The capital increase is credit positive for Canadian D-SIBs because it will require them to maintain higher capital stocks, increasing protection for bondholders against unexpected losses. Although all Canadian D-SIBs have CET1 levels above this new minimum requirement resulting from the stability buffer increase, we believe the banks’ capital ratios will trend upwards over time, as we expect them maintain their current management buffers.

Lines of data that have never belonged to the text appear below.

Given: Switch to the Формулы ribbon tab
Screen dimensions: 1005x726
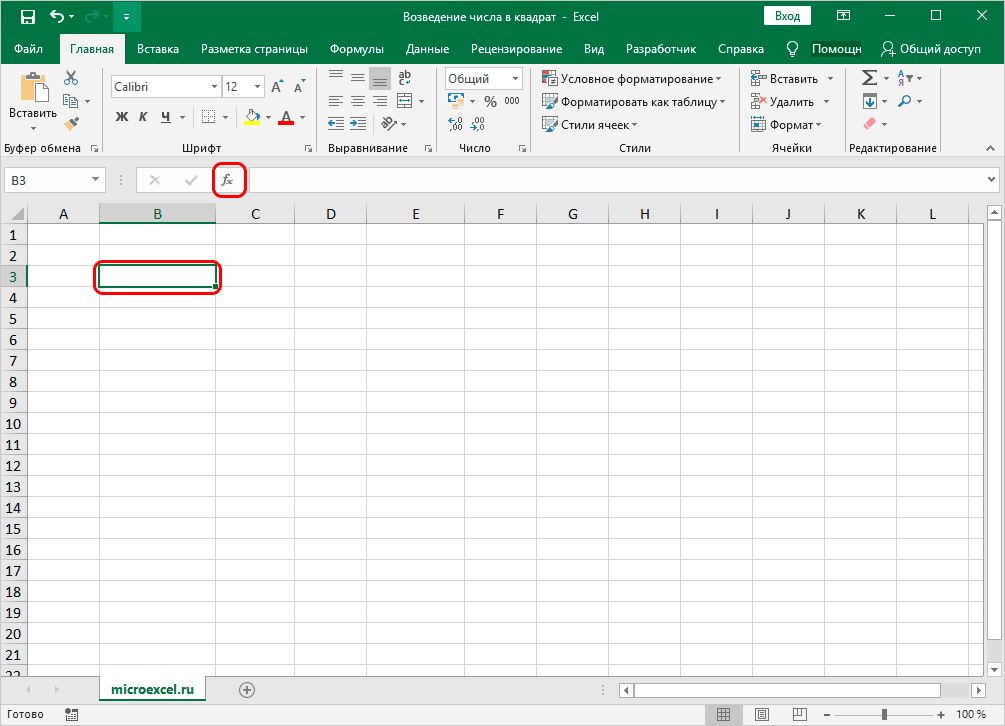Looking at the screenshot, I should 356,48.
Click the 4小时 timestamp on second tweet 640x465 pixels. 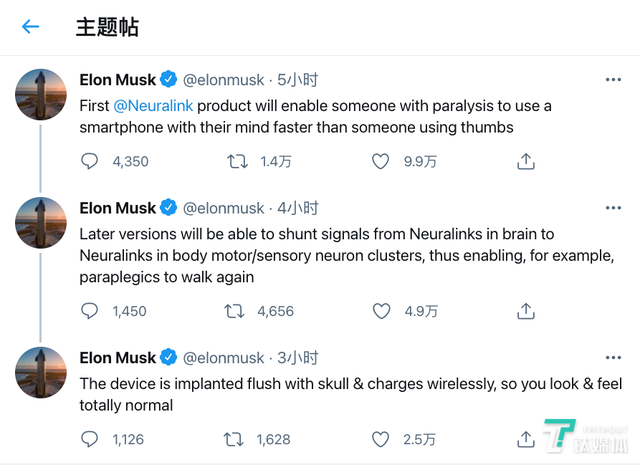[x=298, y=208]
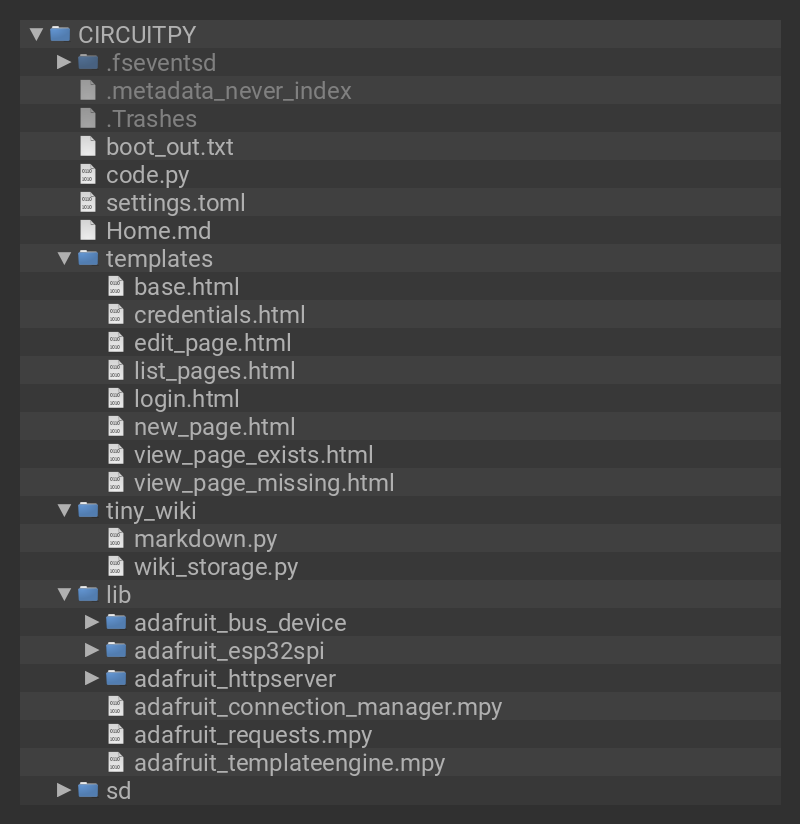Collapse the templates folder tree
This screenshot has width=800, height=824.
pyautogui.click(x=64, y=259)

The stability capital buffer supplements other CET1 requirements such as the capital conservation buffer, the D-SIB surcharge and counter-cyclical buffer. Taken together, these CET1 classifications help creditors better understand risks to the banks the regulator is signaling. With this increase, for example, OSFI specifically highlighted its concerns about high Canadian consumer indebtedness, asset imbalances in the Canadian market; and Canadian institutional indebtedness.
The affected D-SIBs are Bank of Montreal, Bank of Nova Scotia, Canadian
Imperial Bank of Commerce, Royal Bank of Canada, The Toronto-Dominion Bank and National Bank of Canada.
The stability capital buffer will be set to 2.00% as of 31 October 2019, up from the current 1.75% of total risk weighted assets. The buffer is a macro-prudential tool designed to mitigate a range of primarily domestic system risks based on OSFI’s judgment and assessment of a number of system vulnerabilities.
OSFI raises the stability buffer when it determines that these risks have increased and banks should hold more capital, and it decreases the buffer if the risks subside. Increases to the buffer will be phased in over time, while decreases will take immediate effect. The buffer is the same for all D-SIBs, but OSFI may require individual banks to hold additional capital to cover greater idiosyncratic risks.
Canadian D-SIBs exceeded the minimum publicly disclosed capital requirements by 110–200 basis points as of 30 April 2019. As the exhibit below shows, Canadian D-SIBs’ current capital levels are adequate given their high asset quality and ability to generate capital.
Should a bank breach the buffer, a remediation plan would need to be submitted to OSFI, while in more serious cases, supervisory intervention would take place. We expect the banks’ current prudent capital management practices to continue.